- Source data:
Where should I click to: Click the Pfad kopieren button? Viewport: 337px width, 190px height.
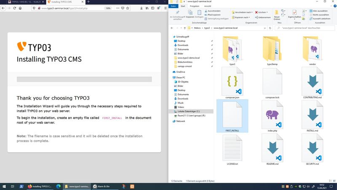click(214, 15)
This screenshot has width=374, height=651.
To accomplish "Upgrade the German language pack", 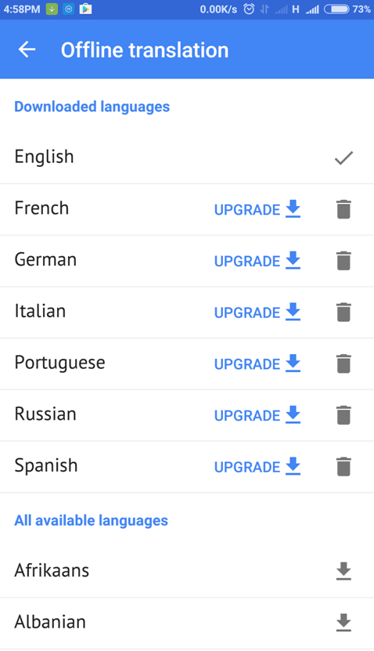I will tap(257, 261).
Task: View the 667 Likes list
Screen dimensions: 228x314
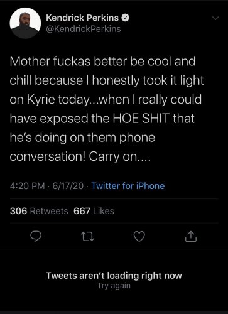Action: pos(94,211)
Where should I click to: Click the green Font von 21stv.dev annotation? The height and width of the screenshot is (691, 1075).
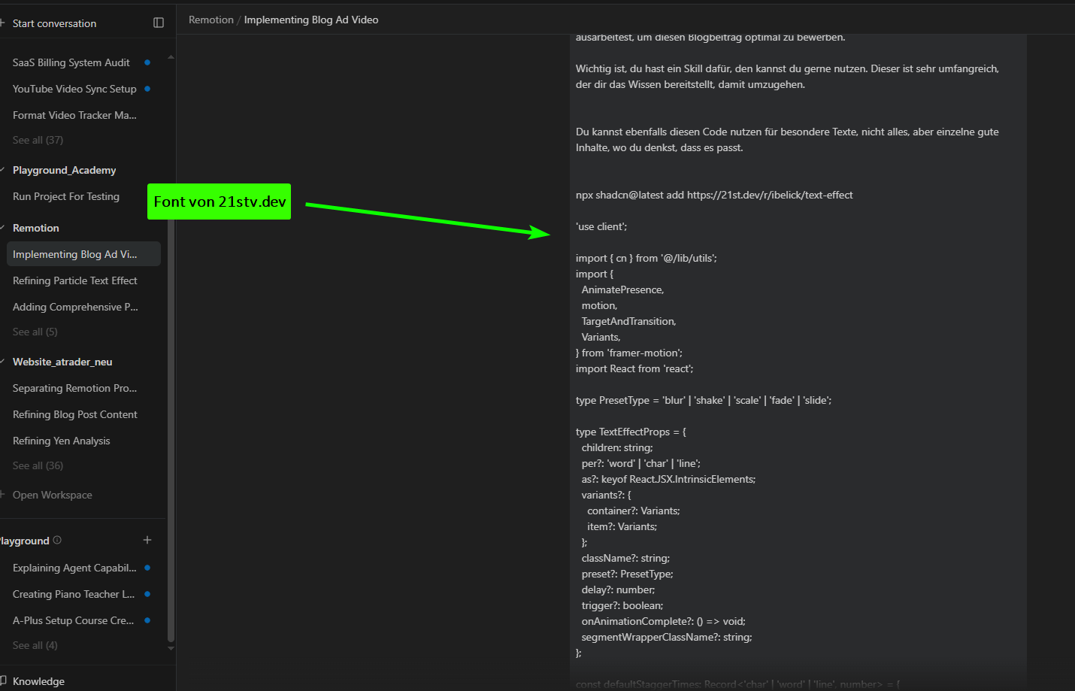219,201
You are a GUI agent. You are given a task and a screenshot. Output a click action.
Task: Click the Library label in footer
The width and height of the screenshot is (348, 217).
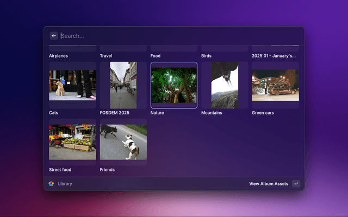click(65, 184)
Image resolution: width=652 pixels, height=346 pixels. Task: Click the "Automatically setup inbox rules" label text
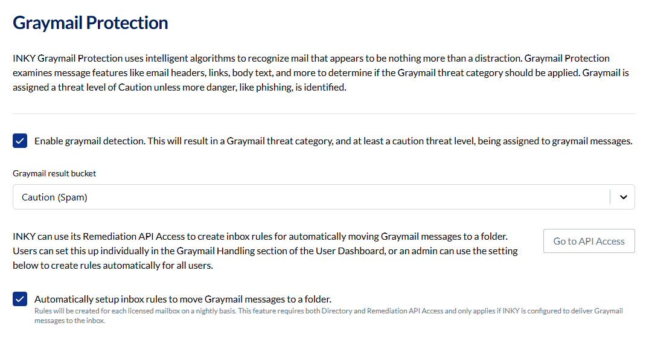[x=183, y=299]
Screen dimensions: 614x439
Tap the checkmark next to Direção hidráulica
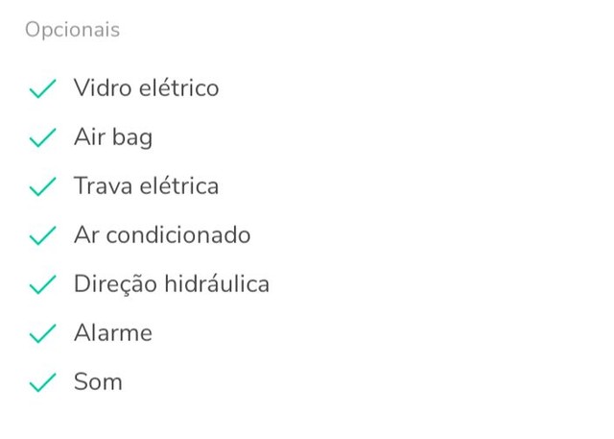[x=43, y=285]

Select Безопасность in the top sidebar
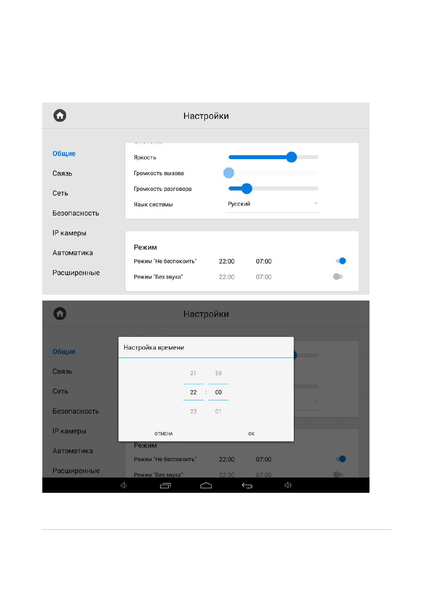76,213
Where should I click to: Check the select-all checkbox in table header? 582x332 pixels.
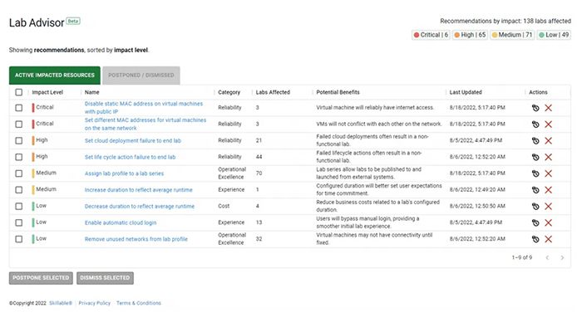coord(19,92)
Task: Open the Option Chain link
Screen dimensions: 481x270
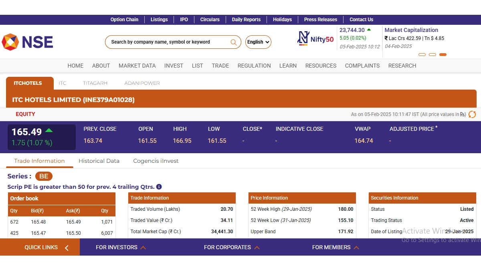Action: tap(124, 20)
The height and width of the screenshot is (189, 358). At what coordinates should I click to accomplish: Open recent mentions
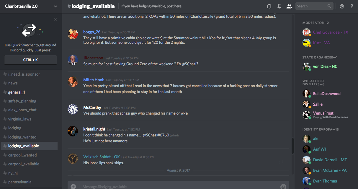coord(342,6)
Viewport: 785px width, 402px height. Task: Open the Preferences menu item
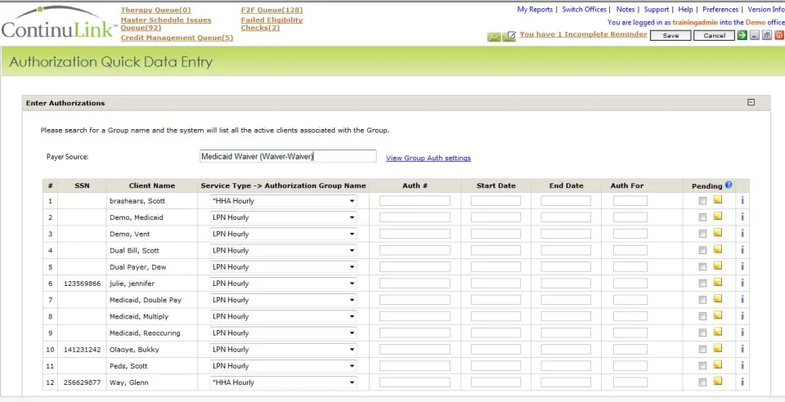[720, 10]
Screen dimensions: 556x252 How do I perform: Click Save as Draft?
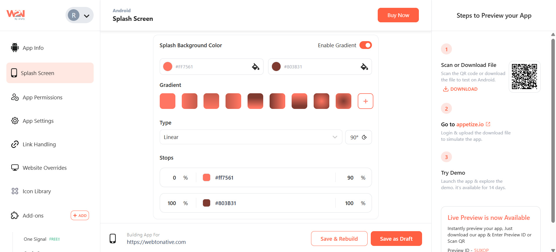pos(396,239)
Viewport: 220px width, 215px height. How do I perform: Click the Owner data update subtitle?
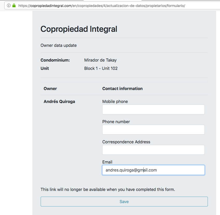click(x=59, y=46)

- Task goal: When the line containing "Tap the checkmark next to Direção hidráulica" has been located, retype it and each line after it through the end of the records, excluding the pictures and adding nothing else.

- Solution to this problem:
Tap the checkmark next to Direção hidráulica
[x=43, y=285]

Select Безопасность in the top sidebar
76,213
Where should I click to: Check the select-all checkbox in table header? 582x332 pixels.
coord(19,92)
Task: Open the Option Chain link
Screen dimensions: 481x270
Action: tap(124, 20)
The height and width of the screenshot is (189, 358). At what coordinates should I click to accomplish: Open recent mentions
coord(342,6)
Viewport: 785px width, 402px height. Task: Open the Preferences menu item
[720, 10]
Screen dimensions: 556x252 How do I perform: Click Save as Draft?
pos(396,239)
Viewport: 220px width, 215px height. How do I perform: Click the Owner data update subtitle?
click(x=59, y=46)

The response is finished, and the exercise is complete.